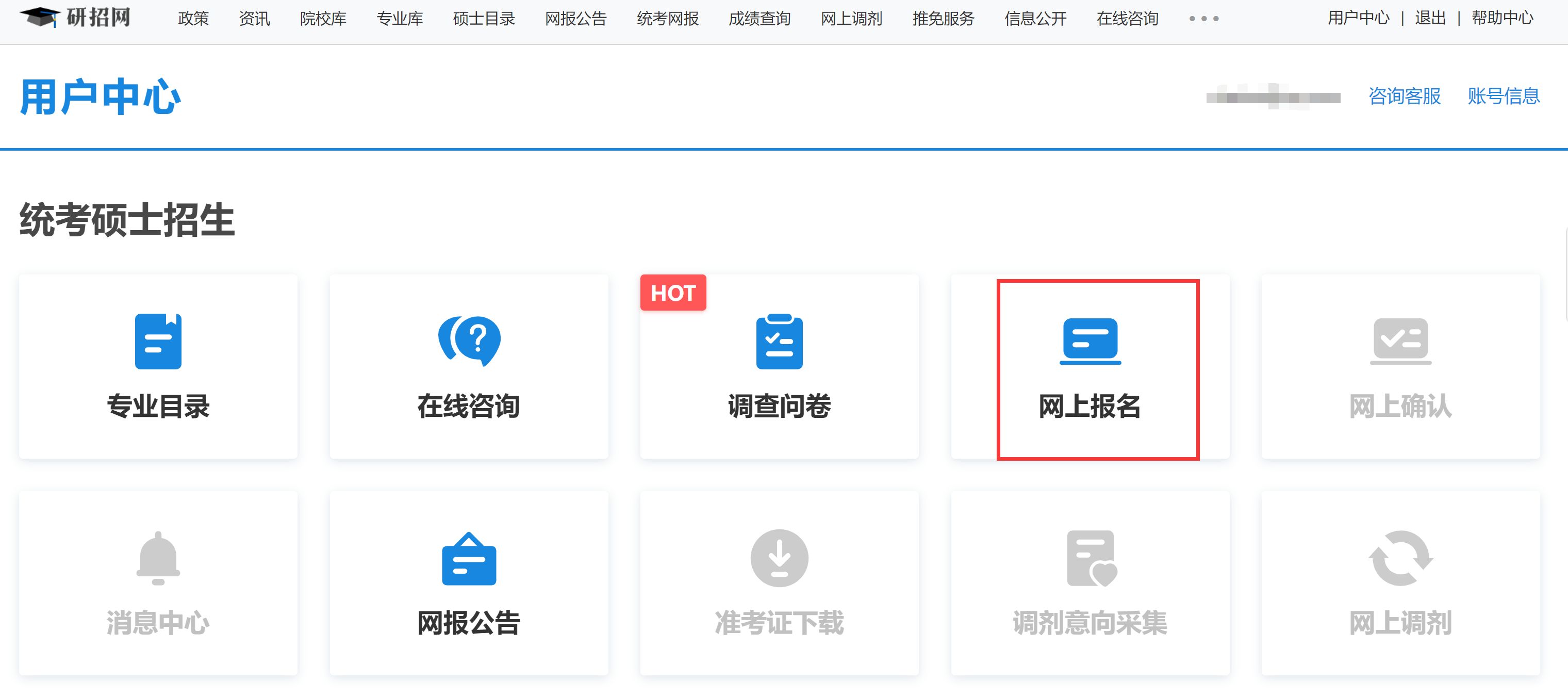Open the 政策 menu item
This screenshot has width=1568, height=696.
click(193, 19)
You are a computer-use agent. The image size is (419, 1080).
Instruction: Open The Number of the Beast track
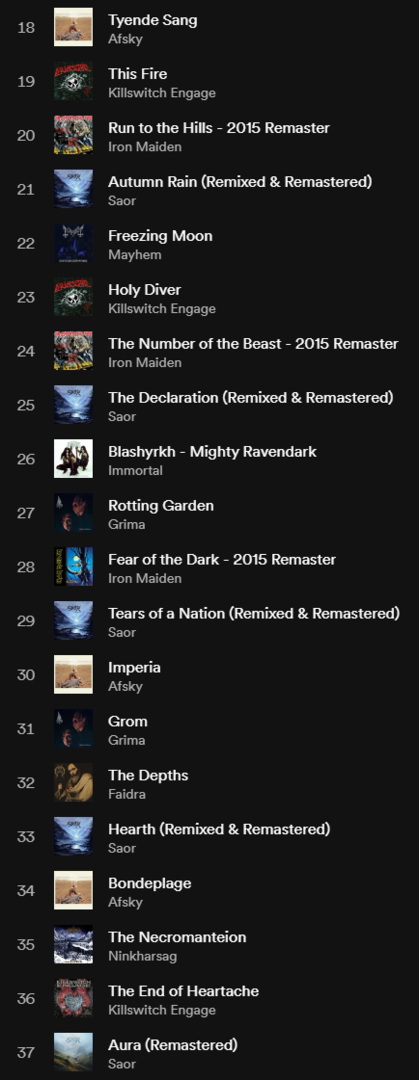pyautogui.click(x=253, y=343)
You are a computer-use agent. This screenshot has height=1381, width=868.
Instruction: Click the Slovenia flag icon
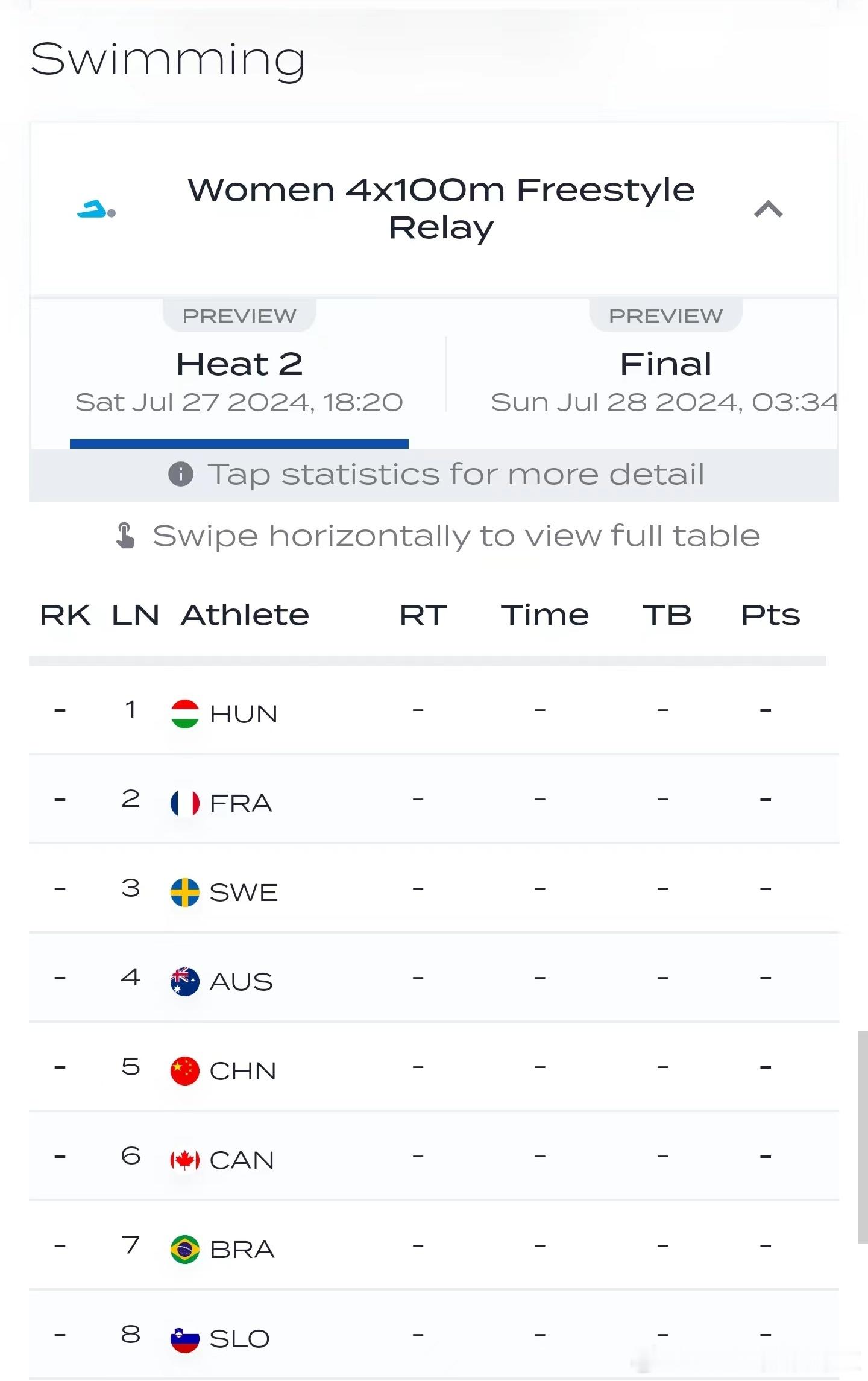185,1338
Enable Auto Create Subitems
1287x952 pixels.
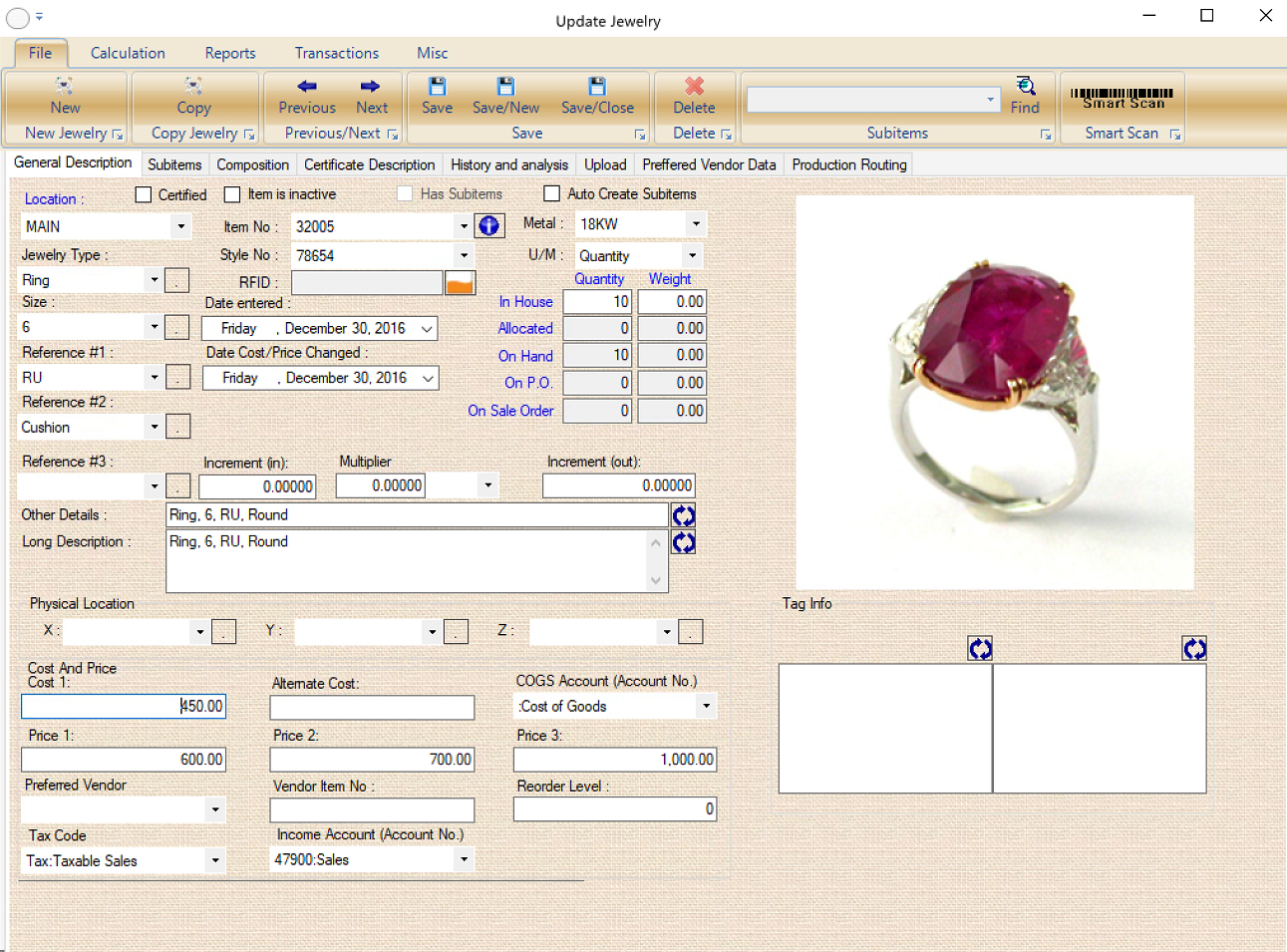tap(552, 193)
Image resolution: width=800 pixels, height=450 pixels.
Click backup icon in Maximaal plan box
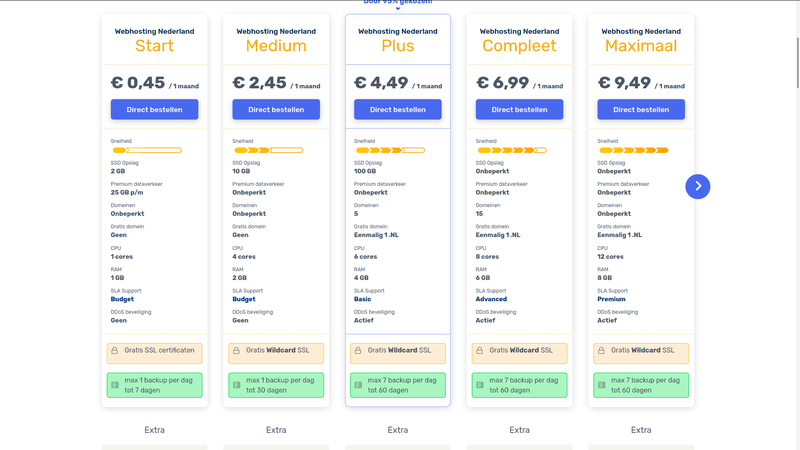pos(602,385)
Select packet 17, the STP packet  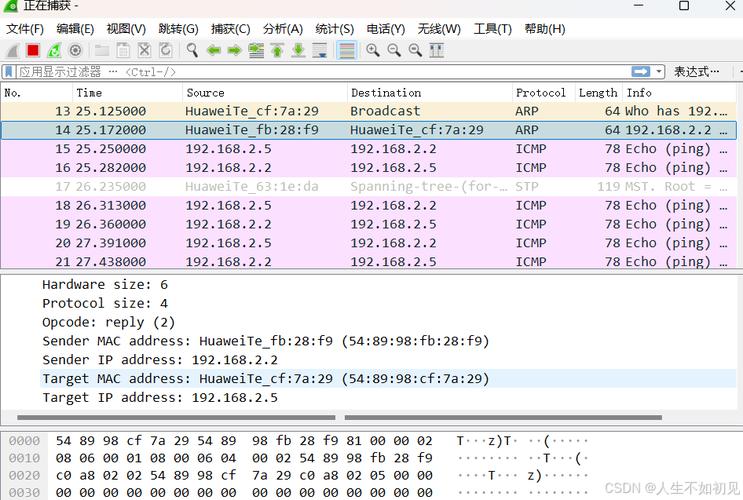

YOUR GOAL
Render all of the data above as a Markdown table with the columns "Row" and "Data line," giving each line its own numbered row and skipping blank lines. Leave the pictures out.

RESPONSE FOR THIS EXERCISE
| Row | Data line |
|---|---|
| 1 | Open the 政策 menu item |
| 2 | This screenshot has width=1568, height=696. |
| 3 | click(193, 19) |
| 4 | You are a computer-use agent. The image size is (419, 1080). |
| 5 | Instruction: Open The Number of the Beast track |
| 6 | pyautogui.click(x=253, y=343) |
| 7 | You are a computer-use agent. This screenshot has height=1381, width=868. |
| 8 | Instruction: Click the Slovenia flag icon |
| 9 | 185,1338 |
| 10 | Enable Auto Create Subitems |
| 11 | 1287x952 pixels. |
| 12 | tap(552, 193) |
| 13 | Image resolution: width=800 pixels, height=450 pixels. |
| 14 | Click backup icon in Maximaal plan box |
| 15 | pos(602,385) |
| 16 | Select packet 17, the STP packet   |